What do you think about using bitcoins as a voting system with the following traits:

  • public: meaning that,
       
    • everyone can create a vote to a specified question
    • everyone can check and verify the identities and the number of votes per voter
     
  • anonymous: the vote of a voter cannot be attributed to him, but only to a (big enough) pool of voters
     

I am thinking of the following "algorithm":

  • 1. creation of the question and answers
        A single bitcoin transaction ( := txA) represents a question. the outputs of txA are bitcoin addresses of the voters ( := addr_init_voter1, addr_init_voter2, ...) and they are unambigously matchable with the identities (:= id_voter1, id_voter2, ...) (for example public keys, which are also nice to build a web of trust) of the voters for example in a public database (e.g.: keyserver) or an id-blockchain or something else.
    The inputs of txA do not matter much.
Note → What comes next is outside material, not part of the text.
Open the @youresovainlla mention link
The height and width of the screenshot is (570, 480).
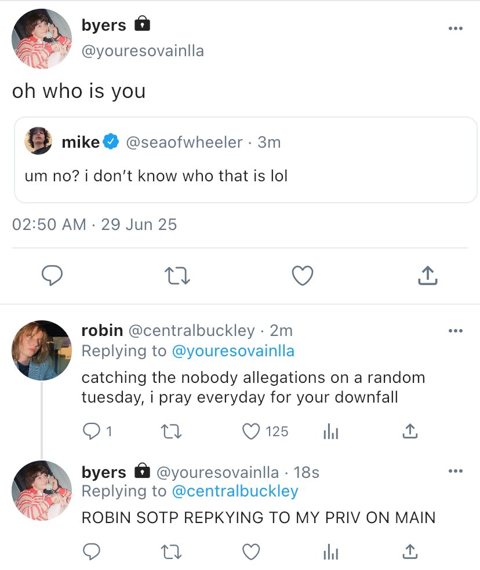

Generally the person who asks the question will provide enough bitcoins for all voters, check the recipients and then sign the input. Another possibility is that each voter provides his share himself and this way txA must be signed by all the voters. Maybe there is a possibility (i did not find one yet and i do not see the possibility to do so) to lend bitcoins to txA by all voters so that after some time after the vote the bitcoins will be transferred back to them.
    The important part is that txA is only considered a valid question if all the outputs (in amount and address) are considered valid by all voters.
    For each possible answer a bitcoin address is given (:= addr_answer1 , addr_answer2, ...) by the question creator (he has the private keys to them) to which the voters can finally transfer their bitcoins.
     
  • 2. anonymisation of bitcoins
        Because addr_init_voter1 identifies id_voter1 as its owner, the bitcoins have to be transfered to another address. So voter1 creates a whole bunch of new addresses (:= addr_anon1_voter1, addr_anon2_voter1, ...) and creates and checks transactions (:= txANON1, txANON2, ...) with other voters in the form of:

Code:
txANON1{
        inputs:   addr_init_voter1, addr_init_voter2 (amount=0.7*total (:= amountFrom( txA )To( addr_init_voter2 ))) , ...
        outputs: addr_anon1_voter1 (amount= 0.5*total), addr_anon2_voter1 (amount=0.5*total), addr_anon1_voter2 (amount=0.7*total)
}
txANON2{
        inputs:   addr_anon1_voter1 (amount=total), addr_init_voter2 (amount=0.3*total) , ...
        outputs: addr_anon3_voter1 (amount= amountof(addr_anon1_voter1)), addr_anon2_voter2 (amount= amountof(addr_init_voter2)(eg.:0.3*total)),...
}
    the transactions obfuscate who owns a bitcoin at a specific addr_anon{i}_voter{j}. They are checked on the correct sum of the amounts from each address owner before signing them and after 1 voter has consented with the transaction the transaction cannot be changed. So there is a building phase in which the transaction is build and then a verification phase in which it is verified by each input owner.
    Are enough of these transactions done between the voters each voter holds a number of addresses in his wallet which have summed up the same amount of bitcoins as transmitted from txA to addr_init_voter{j}, if no voter has given his coins to another voter. you can not add bitcoins to txANON{k} which do not originate in txA or another txANON{l}. the voters (or their software) have to check this before signing
      [/li]

     
  • 3. voting and counting the votes
        To actually vote the voter has to transmit his bitcoins to the answer address (or multiple addresses in a weighted vote (e.g.: 30% for Answ1 and 70% for Answ2)).
    to get the result of a vote one has to:
       
    • count and add the amount of all transactions before the end of the vote (determined by blocknumber) to the answer address
    • make sure all these bitcoins originate in the txA transaction (i believe this is named colored bitcoins)
    • invalidate the whole vote, if there are transactions from the addr_answer{m} to another address in a block before the vote-terminating block because they might have been used again in this vote.
     
lets just simply call these colored bitcoins votecoins or something.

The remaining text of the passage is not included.